Base and offset are always separated when a GlobalAddress node is lowered
(rL332641) as an optimization to reduce instruction count. However, this
optimization is not profitable if the Global Address ends up being used in only
instruction.
This patch adds peephole optimizations that merge an offset of
an address calculation into the LUI %%hi and ADD %lo of the lowering sequence.
The peephole handles three patterns:
1) ADDI (ADDI (LUI %hi(global)) %lo(global)), offset ---> ADDI (LUI %hi(global + offset)) %lo(global + offset).
This generates:
lui a0, hi (global + offset) add a0, a0, lo (global + offset)
Instead of
lui a0, hi (global) addi a0, hi (global) addi a0, offset
This pattern is for cases when the offset is small enough to fit in the immediate filed of ADDI (less than 12 bits).
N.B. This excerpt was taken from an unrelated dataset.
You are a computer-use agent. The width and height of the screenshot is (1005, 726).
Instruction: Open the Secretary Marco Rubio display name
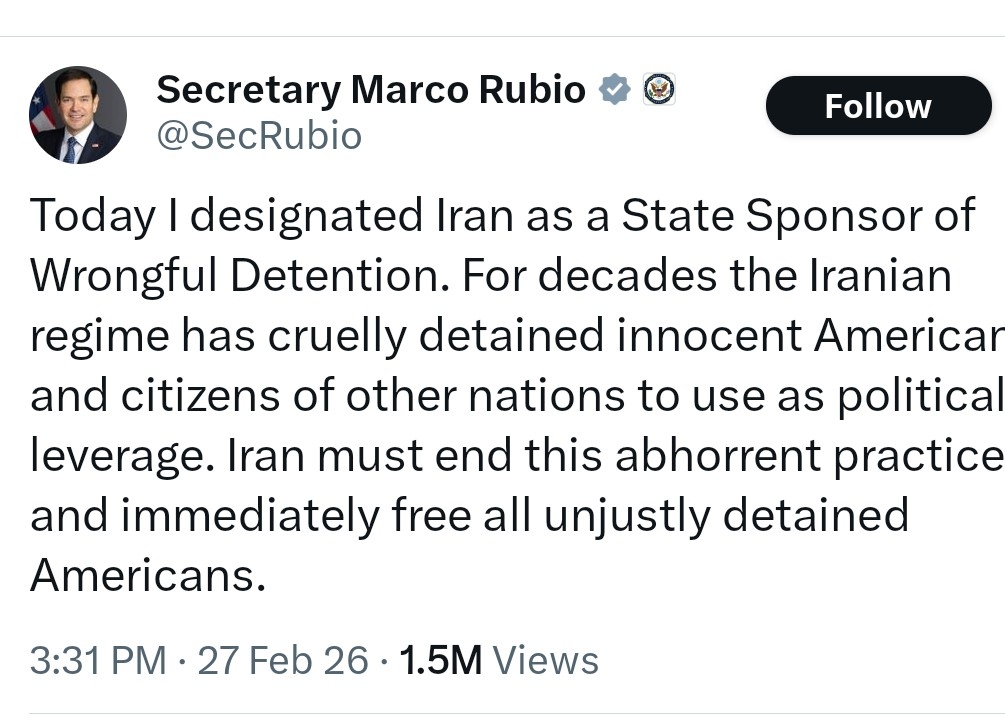click(x=370, y=90)
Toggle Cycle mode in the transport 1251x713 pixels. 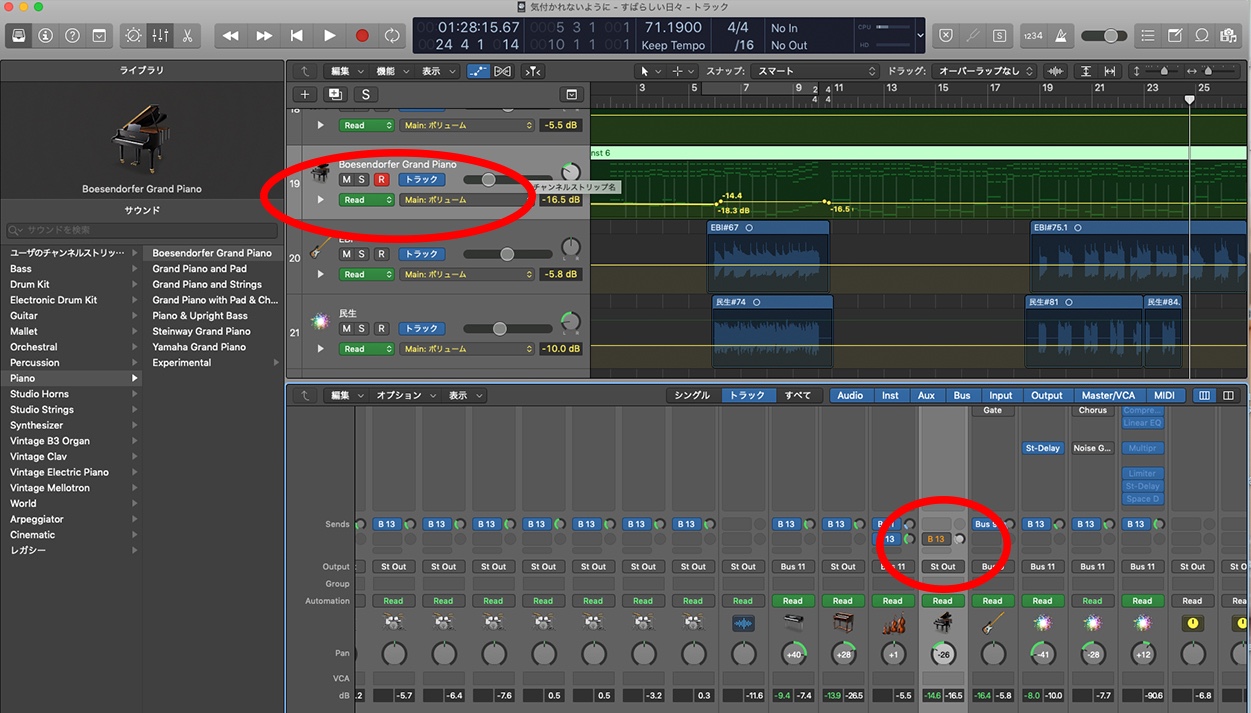(392, 36)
2) ADD ((ADDI (LUI %hi(global)) %lo(global)), (LUI hi_offset)) ---> offset = hi_offset << 12 ADDI (LUI %hi(global + offset)) %lo(global + offset)
Which generates the ASM:
lui a0, hi(global + offset) addi a0, lo(global + offset)
Instead of:
lui a0, hi(global) addi a0, lo(global) lui a1, (offset) add a0, a0, a1
This pattern is for cases when the offset doesn't fit in an immediate field of ADDI but the lower 12 bits are all zeros.
3) ADD ((ADDI (LUI %hi(global)) %lo(global)), (ADDI lo_offset, (LUI hi_offset))) ---> offset = global + offhi20<<12 + offlo12 ADDI (LUI %hi(global + offset)) %lo(global + offset)
Which generates the ASM:
lui a1, %hi(global + offset) addi a1, %lo(global + offset)
Instead of:
lui a0, hi(global) addi a0, lo(global) lui a1, (offhi20) addi a1, (offlo12) add a0, a0, a1
This pattern is for cases when the offset doesn't fit in an immediate field of ADDI and both the lower 1 bits and high 20 bits are non zero.
There are a few clang-tidy issues in this function (extra space after return, lack of space before RISCVII::MO_HI.